Peer-oriented children are not devoid of culture, but the culture they are enrolled in is generated by their peer orientation. Although this culture is broadcast through media controlled by adults, it is the children and youth whose tastes and preferences it must satisfy. They, the young, wield the spending power that determines the profits of the culture industry — even if it is the parents’ incomes that are being disposed of in the process.
Advertisers know subtly well how to exploit the power of peer imitation as they make their pitch to ever-younger groups of customers via the mass electronic media. In this way, it is our youth who dictate hairstyles and fashion, youth to whom music must appeal, youth who primarily drive the box office. Youth determine the cultural icons of our age. The adults who cater to the expectations of peer-oriented youth may control the market and profit from it, but as agents of cultural transmission they are simply pandering to the debased cultural tastes of children disconnected from healthy adult contact.
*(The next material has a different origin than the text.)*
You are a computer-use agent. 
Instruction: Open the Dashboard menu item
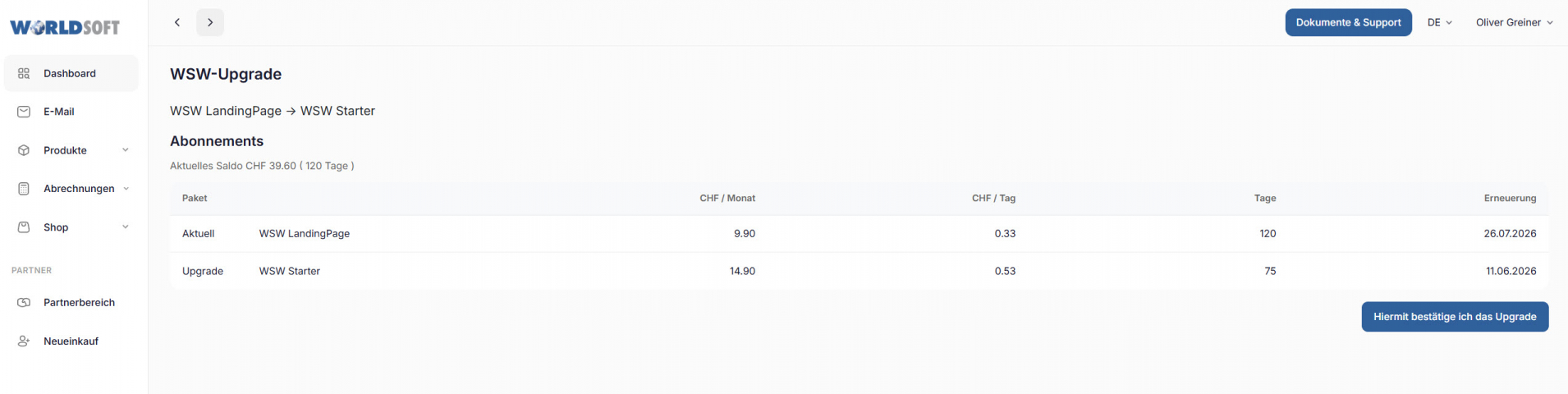coord(70,74)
Peer culture arises from children and evolves with them as they age. Peer orientation breeds aggression and an unhealthy, precocious sexuality. The result is the aggressively hostile and hypersexualized youth culture, propagated by the mass media, to which children are already exposed by early adolescence. Today's rock videos shock even adults who themselves grew up under the influence of the “sexual revolution.” As the onset of peer-orientation emerges earlier and earlier, so does the culture it creates. The butt-shaking and belly-button-baring Spice Girls pop phenomenon of the late 1990s, as of this writing a rapidly fading memory, seems in retrospect a nostalgically innocent cultural expression compared with the pornographically eroticized pop idols served up to today's preadolescents.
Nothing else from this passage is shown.